La Covid-19 vient rappeler à la communauté scientifique internationale qu’elle n’a « jamais pu, à ce jour, développer de vaccins contre les infections humaines à Coronaviridae malgré deux alertes récentes : l’émergence du SARS-CoV-1 en 2002 et celle du MERS-CoV en 2010 », rappelle dans un communiqué du 10 juin l’Académie de médecine qui ajoute que les seuls vaccins anti-coronavirus existants ont été développés dans le domaine vétérinaire, « le plus souvent sous forme de vaccins vivants atténués, et ont une efficacité limitée ».
Les effets catastrophiques de la pandémie actuelle sur la santé et l'économie mondiales, l’absence de traitement antiviral disponible et la perspective d’une persistance probable du SARS-CoV-2 dans les années futures rendent plus que jamais nécessaire la mise au point d’un vaccin humain efficace, « seul moyen de prévenir l’infection et de contrôler sa propagation », poursuivent les sages qui indiquent que plus de 120 candidats vaccins sont en cours de développement dans le monde entier.
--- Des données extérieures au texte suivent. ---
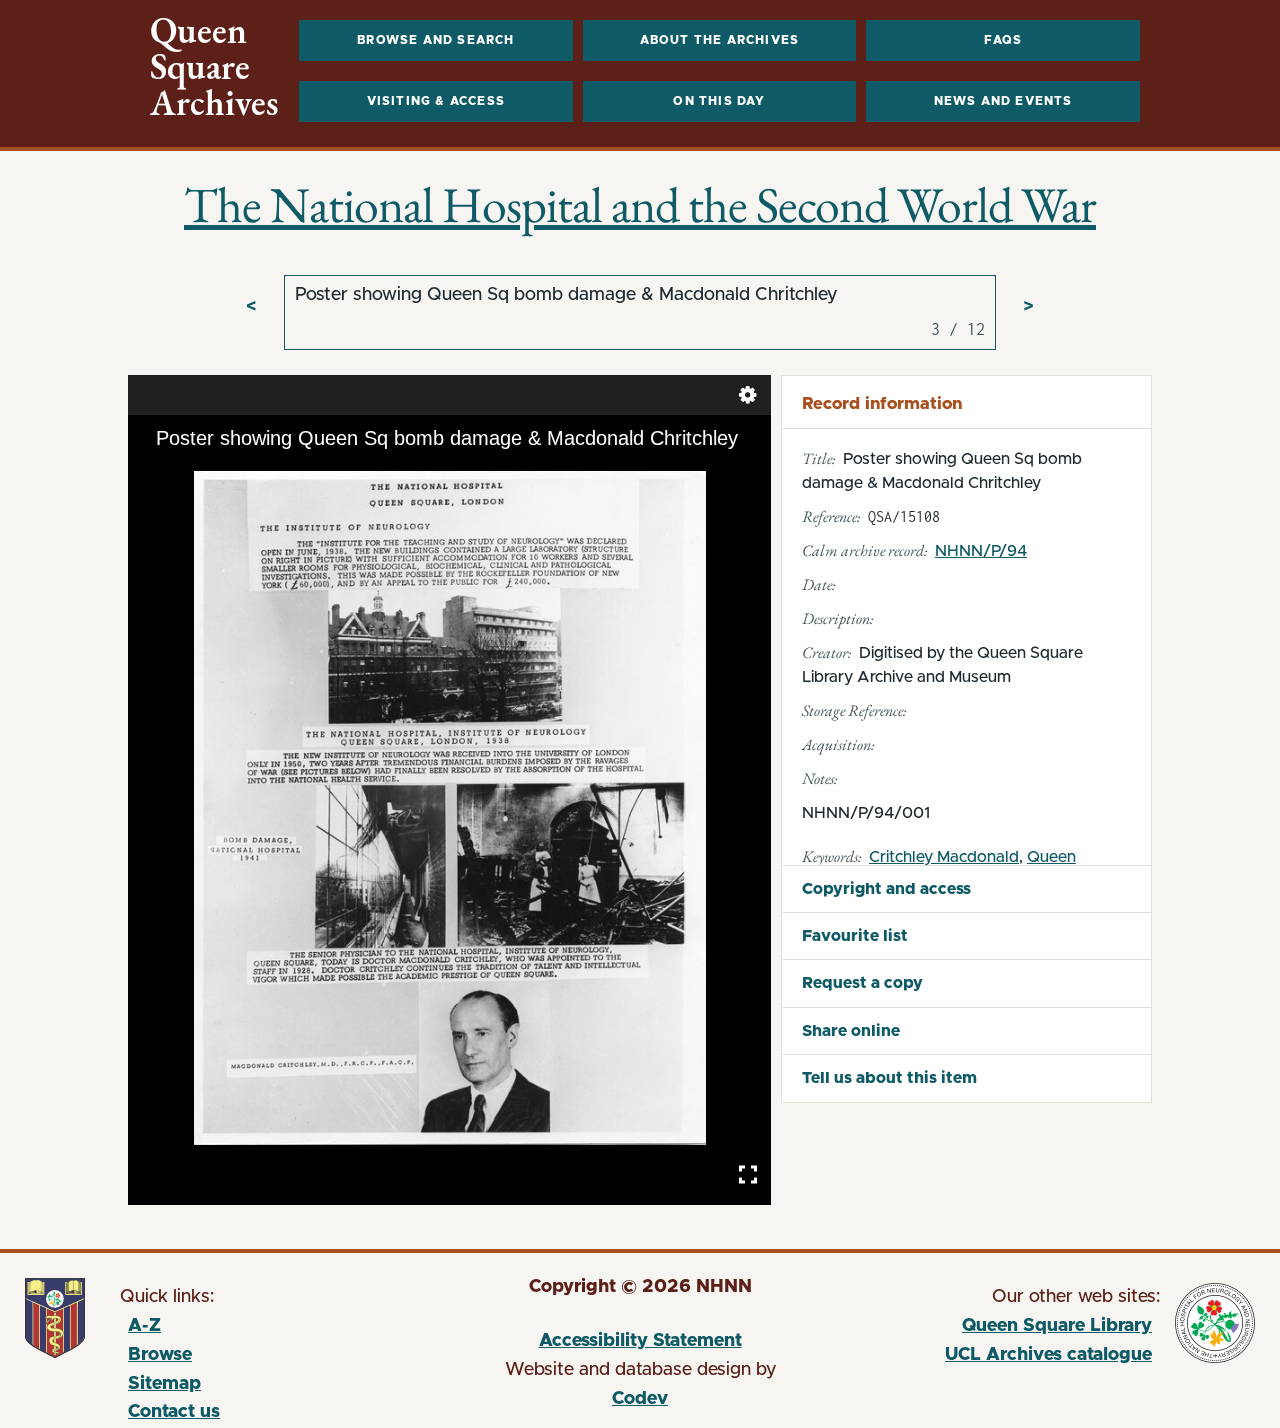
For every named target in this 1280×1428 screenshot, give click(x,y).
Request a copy (862, 983)
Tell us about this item (889, 1078)
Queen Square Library (1000, 1329)
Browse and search (435, 40)
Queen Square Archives (214, 67)
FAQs (1003, 40)
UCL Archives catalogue (1000, 1358)
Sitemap (164, 1384)
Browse (160, 1355)
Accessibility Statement (640, 1341)
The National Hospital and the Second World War (640, 204)
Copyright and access (886, 889)
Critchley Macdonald (944, 857)
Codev (640, 1399)
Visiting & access (436, 101)
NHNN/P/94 (981, 551)
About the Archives (720, 40)
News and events (1003, 101)
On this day (719, 101)
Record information (882, 403)
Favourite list (855, 936)
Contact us (174, 1412)
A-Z (144, 1326)
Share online (851, 1031)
Gare à l'excès d'optimisme
Les prévisions les plus optimistes envisagent un délai minimum de 12 à 18 mois pour la mise au point d’un premier vaccin contre la Covid-19, « qui dépassera très probablement la fin de l’épidémie » selon l’Académie de médecine qui estime qu’il faut tempérer cet optimisme au regard des nombreux obstacles à surmonter pour développer un tel vaccin.
Tout d’abord parce que si l’élimination du SARS-CoV-2 semble nécessiter une réponse cellulaire et humorale, « les corrélats de protection immunitaire ne sont pas encore bien établis et l’on ne connait pas la durée de l’immunité protectrice conférée par l’infection naturelle ».
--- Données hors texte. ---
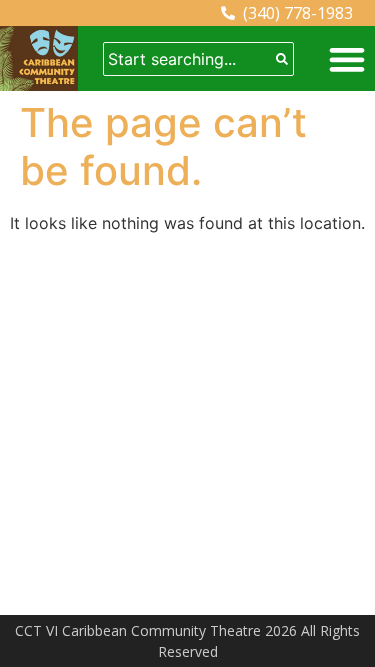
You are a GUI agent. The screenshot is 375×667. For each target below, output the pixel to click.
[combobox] (187, 59)
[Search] (282, 59)
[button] (346, 58)
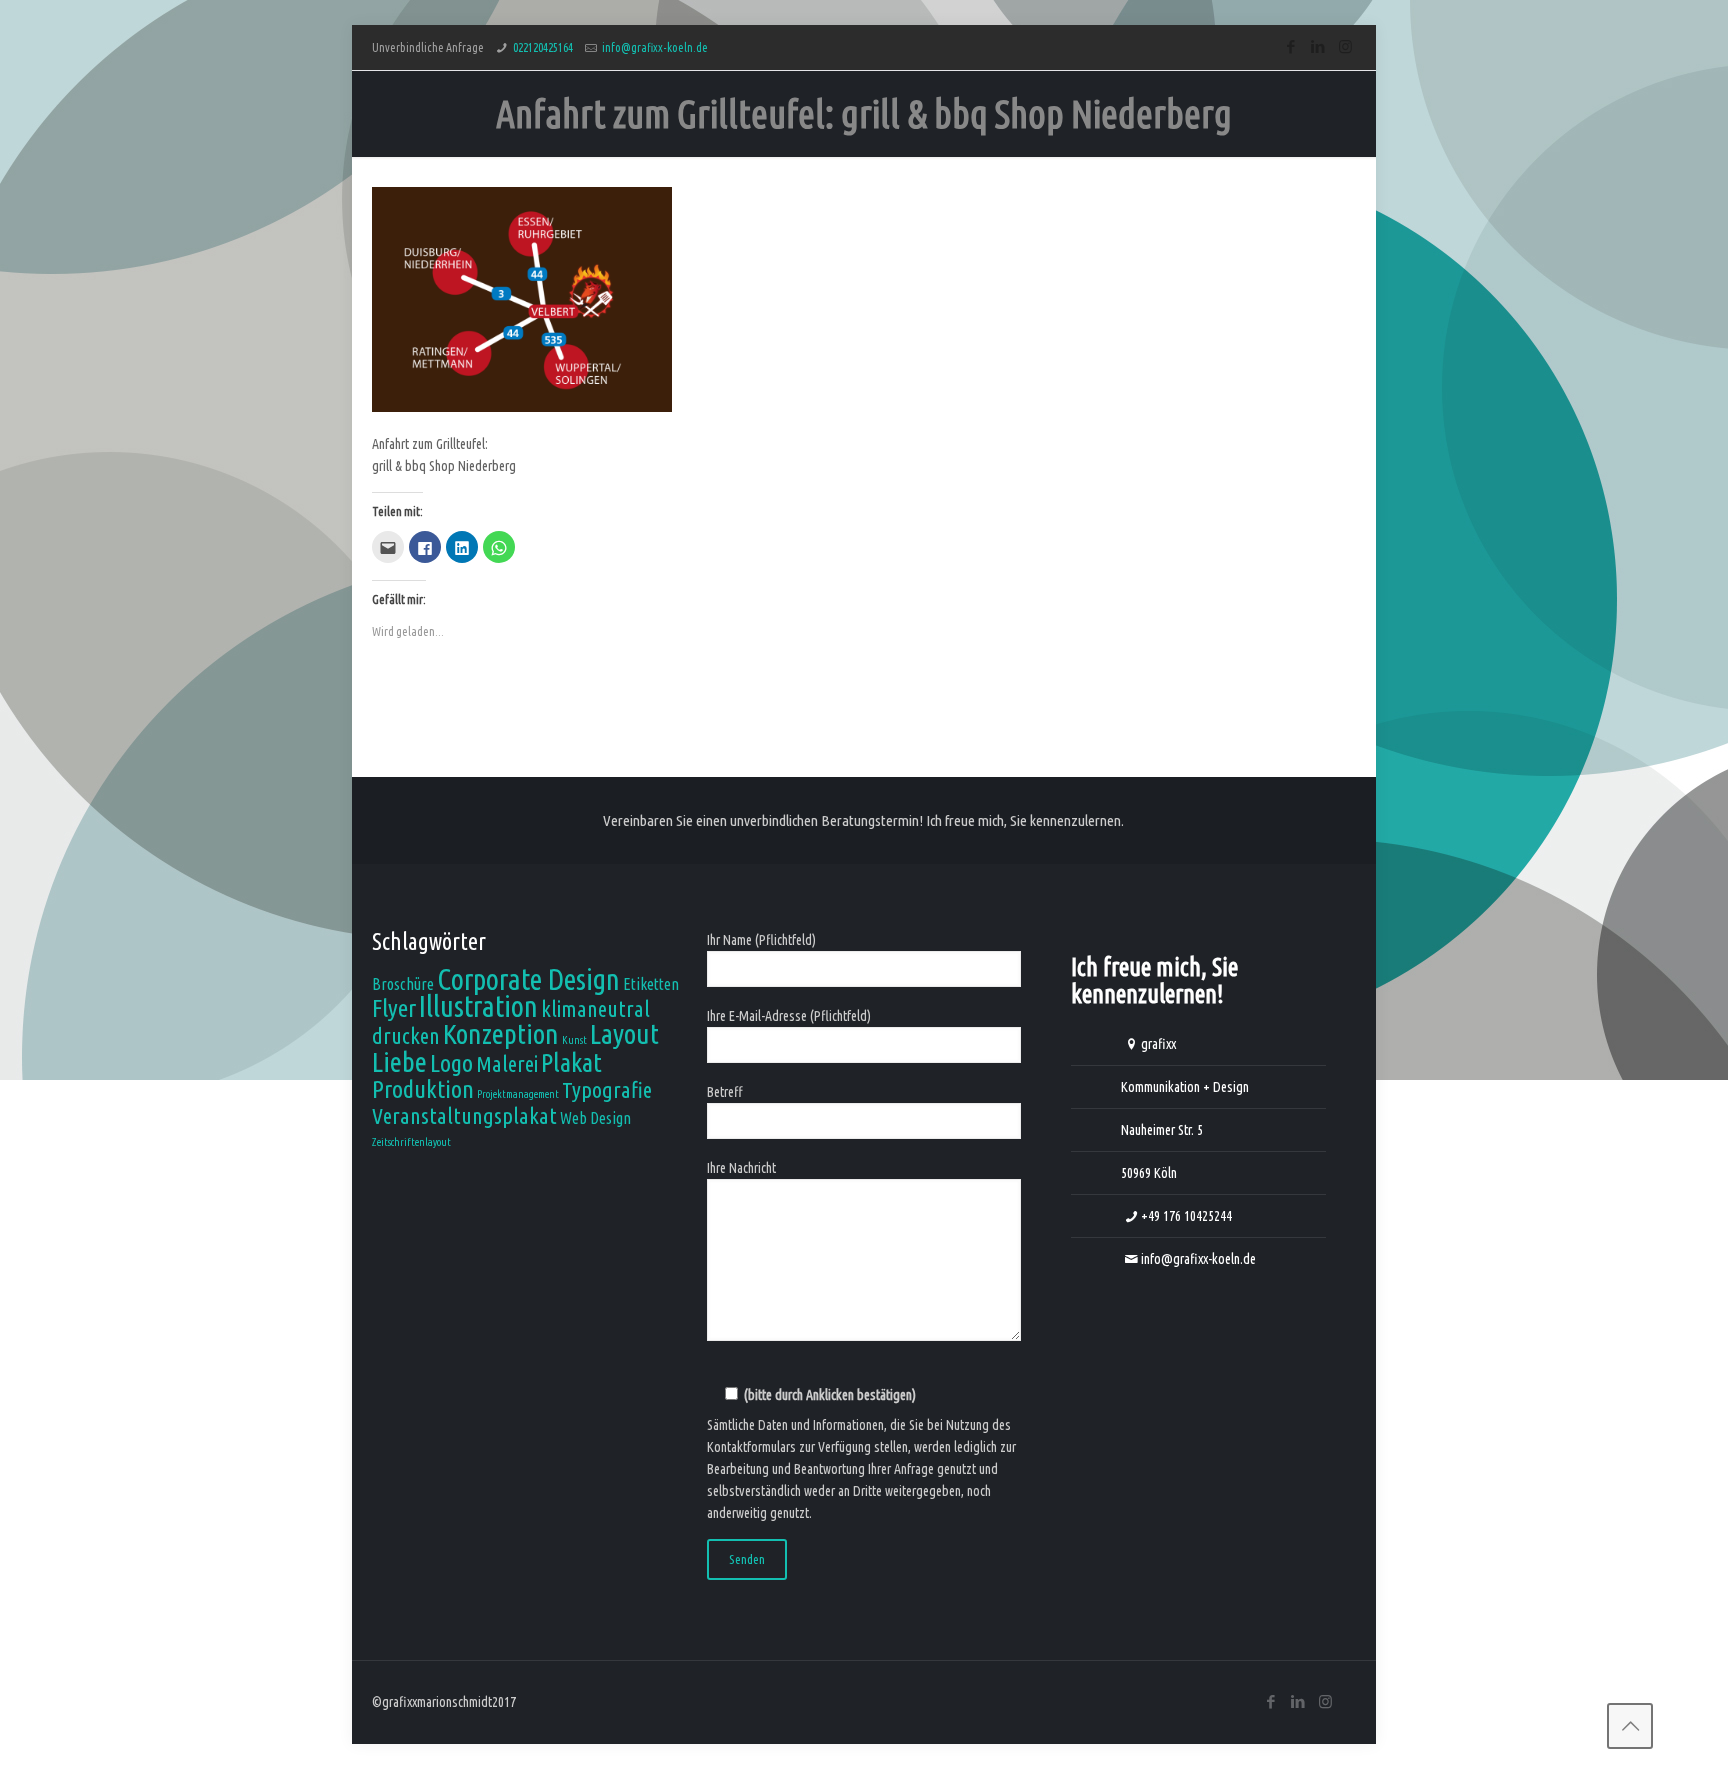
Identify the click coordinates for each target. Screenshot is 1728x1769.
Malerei (507, 1063)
Par ailleurs, les modèles animaux sont quantitativement limités, tant les souris transgéniques porteuses du récepteur ACE2 que les furets et les macaques (rhésus et cynomolgus), selon les sages qui ajoutent que « le risque d’initier une réponse immunopathologique par production d’anticorps facilitants, constaté lors des essais vaccinaux précliniques contre le SRAS et contre le MERS en utilisant la protéine S (spike) entière, ne doit pas être négligé ».
5 recommandations
Un bon vaccin contre le SARS-CoV-2 devrait idéalement « stimuler à la fois l’immunité cellulaire pour une protection locale (IgA muqueuses) et l’immunité humorale pour une protection générale (IgM et IgG neutralisantes) tout en évitant l’apparition d’anticorps facilitants », conclut l’Académie, qui compte tenu des incertitudes sur la mise à disposition prochaine d’un vaccin Covid-19, recommande :
- de favoriser une coordination internationale de la recherche en vaccinologie en encourageant les équipes engagées dans le développement d’un vaccin Covid-19 à partager les informations relatives aux corrélats de protection, aux modèles précliniques, afin de réduire les délais préalables aux études cliniques, et à planifier des essais vaccinaux concertés ;
- de faciliter les contacts précoces et fréquents avec les autorités réglementaires de manière à développer un consensus harmonisé sur la conception des vaccins et sur les conditions préalables nécessaires à leur développement et leur enregistrement ;
- de s’assurer que les financements mis en place au niveau mondial pour le développement d’un vaccin Covid-19 privilégient l’objectif d’un accès global équitable à ce vaccin ;
- de maîtriser la communication sur le développement et la mise en œuvre des candidats vaccins en évitant toute déclaration prématurée pouvant susciter de faux espoirs dans le grand public ;
- de maintenir et renforcer les mesures barrière, seul moyen actuellement disponible ayant fait preuve d’efficacité, tant que la circulation du SARS-CoV-2 dans la population n’est pas interrompue.